● **Task details**:
Nothing but an exact repeat of the data, with pictures removed, belongs in the answer.

● **Stored data entries**:
##############################

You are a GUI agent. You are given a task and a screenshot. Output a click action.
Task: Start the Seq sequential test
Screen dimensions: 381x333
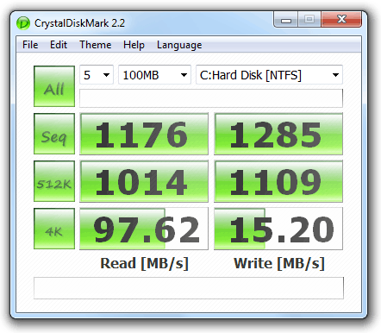[x=54, y=134]
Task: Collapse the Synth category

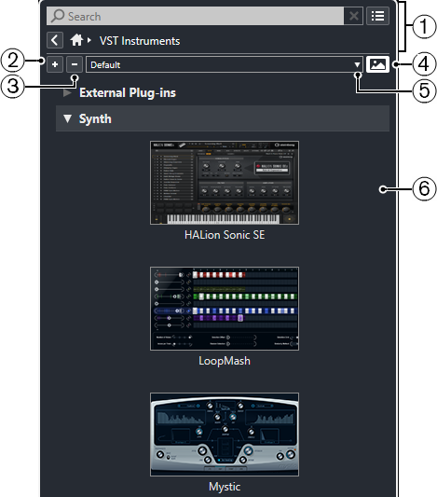Action: pyautogui.click(x=67, y=118)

##############################

● **Answer area**:
You are a GUI agent. You are given a task and a screenshot. Output a click action.
Task: Start the Seq sequential test
Screen dimensions: 381x333
[x=54, y=134]
Task: Collapse the Synth category

Action: pyautogui.click(x=67, y=118)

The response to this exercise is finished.